Job Description
Start work, put on your apron and begin on one of the three positions:
1. Cashier and pastry cabinet. – You take orders, money, and get any pastries, drip coffee, or teas.
2. Barista – you make all the drinks and take orders
3. Coffee Grinder and Frappacinos – You grind coffee for people looking for bags of coffee and handle any mixed drinks. You also clean the lobby, wipe down tables, refill milk/crème containers, and take care of any spills.
Pros
I actually really liked this job. If you are a people person and you like coffee this is a very cool job to have. For the most part talking with your customers and getting to know them is encouraged so you actually can develop friendships. I also got to know my co-workers really well and they were all pretty young, I would say in the age range of 18-27ish mostly. Most of my co-workers worked at Starbucks as a barista during the day but used it to pay the bills while they pursued art, school, or music. This made work conversation much more interesting.
You get to drink as much coffee as you want and can experiment with drinks for free.
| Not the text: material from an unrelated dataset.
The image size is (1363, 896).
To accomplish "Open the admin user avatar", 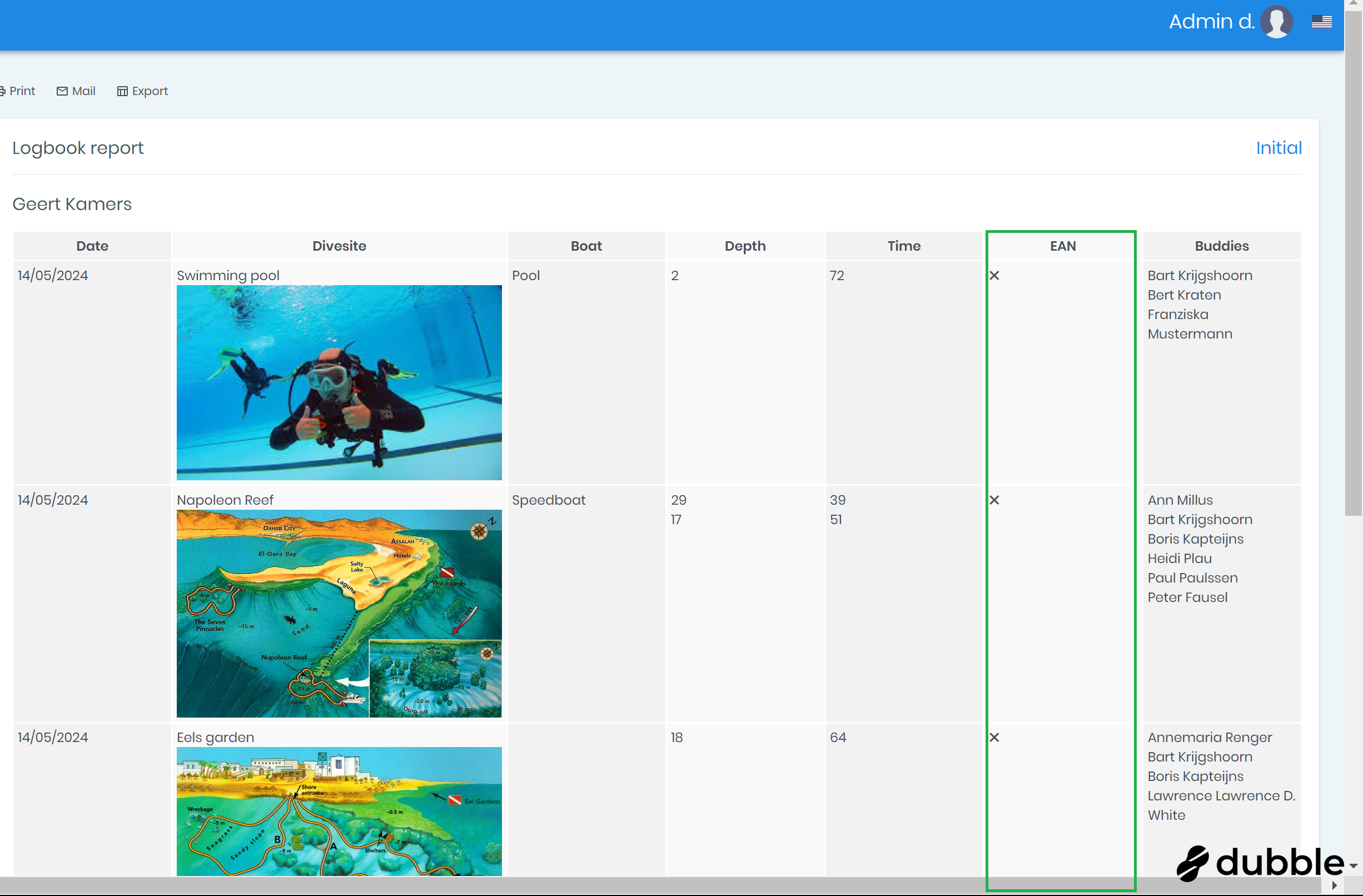I will click(1276, 22).
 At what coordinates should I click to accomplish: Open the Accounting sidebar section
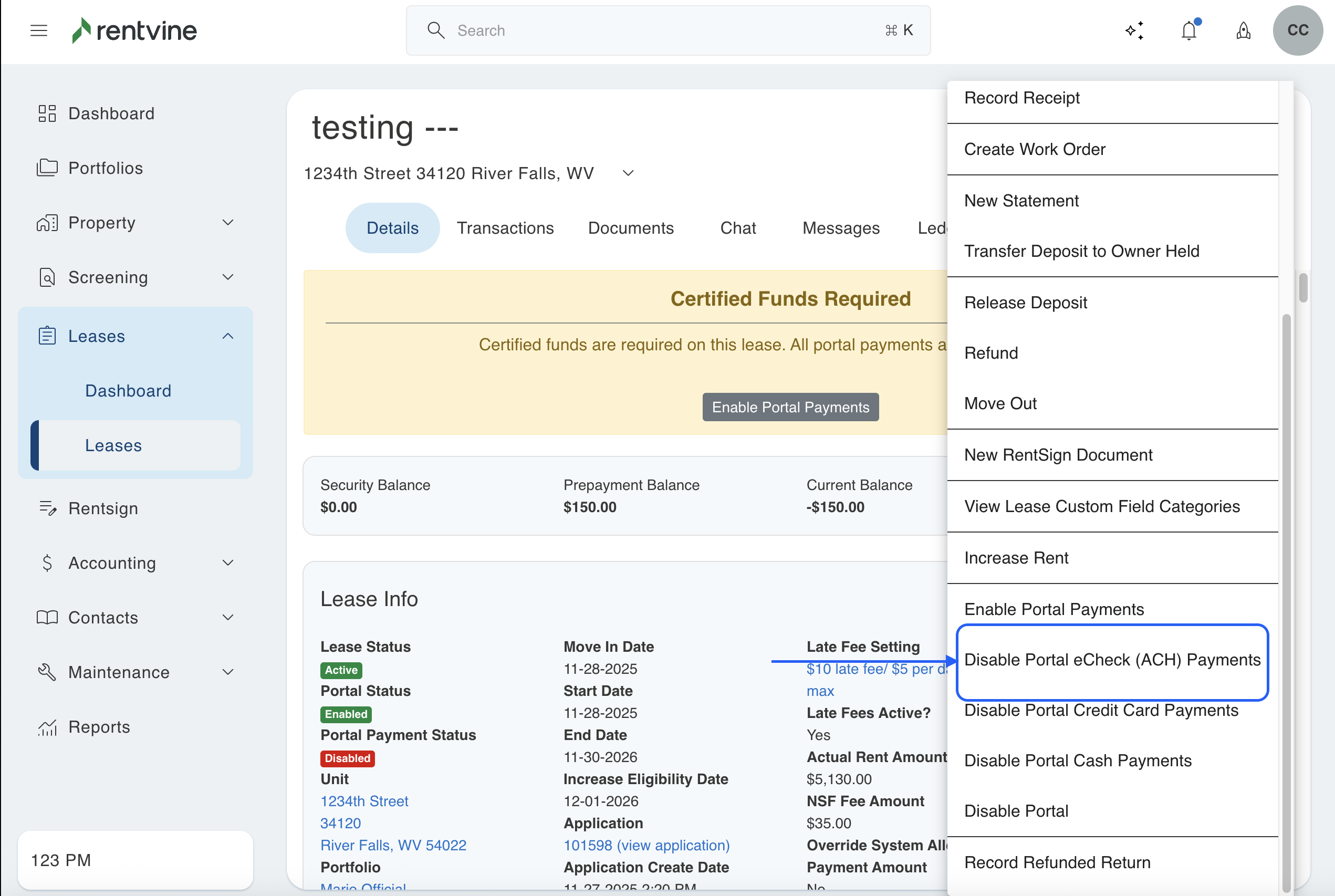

You also get a free 1lb of coffee every week for yourself.
I learned to make every single type of espresso coffee drink that Starbucks offers, and will never forget my way around an espresso bar. You will always carry this knowledge with you and when you host coffee at your place making a latte, mocha, or Carmel macchiato won’t phase you.
There is a stock employee purchase plan.
Lastly, if you are somewhat shy then this job is a perfect job to develop an outgoing personality. You are kind of forced to talk to people every morning and during the day so talking to strangers will become second nature.
Cons
Waking up at 3:30am in the morning to be at work for a 4am opening. People really do get coffee that early and you are expected to be there half an hour early. Usually at Starbucks they allow you to choose between a closing shift or an opening shift. Opening sucks because you have to wake up early, closing sucks because you have to clean all that grime, coffee grounds, espresso bar, etc. When closing you can often stay an hour past the closing time.
This is the food and customer service industry so customers can often be rude, angry, and just plain mean. You have to learn to not take things personal. They could complain that the drink you just made them tastes awful and personally insult your competence. You just got to get over it and assume they are just having a bad day. If you are ultra sensitive then, you’ll have to get used to this. People are often cranky before their morning coffee and if they feel that it doesn’t taste right you, as the barista, can take the brunt of their anger.